Run a Data Evaluation¶

Now that the data is loaded and the data schema defined, pass the data and the schema to the ML Insights Builder component, to return the runner (workflow) component. Insights automatically decides what metrics to evaluate based on a heuristic.

runner = InsightsBuilder(). \
    with_input_schema(get_input_schema()). \
    with_data_frame(data_frame=iris_data_frame). \
    build()

Warning

The builder might raise an exception, if mandatory components are missing or components are incorrectly set up.

With the runner object correctly built, call the run API to get the profile object, which contains all the metric output.

run_result = runner.run()
# Use Materialized View API to see the results
profile = run_result.profile
print(profile.to_pandas())

This will produce a result something like:

What the output means¶

This is a data frame representation of our profile.

The number of rows is equal to the number of features.
Each column corresponds to a specific metric associated with a feature and its values.
Let’s take a look at the generated profile output. We have the generic iris data set here, with the following features
- sepal length
- sepal width
- petal length
- petal width

Given that no metric were asked for explicitly, Insights has automatically decided what metric should be generated for each of the features. The framework runs heuristic based on:

The data type of the feature.
The variable type of the feature.
The column type, for example, if it is an input or prediction column.

The output is shown in tabular format, since the API was used to get the dataframe representation of the profile.
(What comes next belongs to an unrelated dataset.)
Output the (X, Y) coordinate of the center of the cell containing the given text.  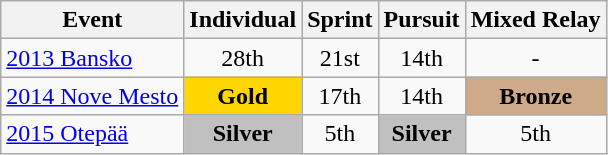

However, you can pass on specific post processors to return the profile data in different formats.

Note

In this example, we manually ingested the data into a dataframe and passed on the dataframe to the builder. This is one of the many ways to ingest data. The most commonly used component for ingesting data is the reader component which can directly read and process data in different formats from different storage options. See the Getting Started section for more information.

Once the metrics have been computed, execute Insights Tests/Test Suite for comprehensive validation of machine learning models and data. Please see section Test/Test Suites Component for details.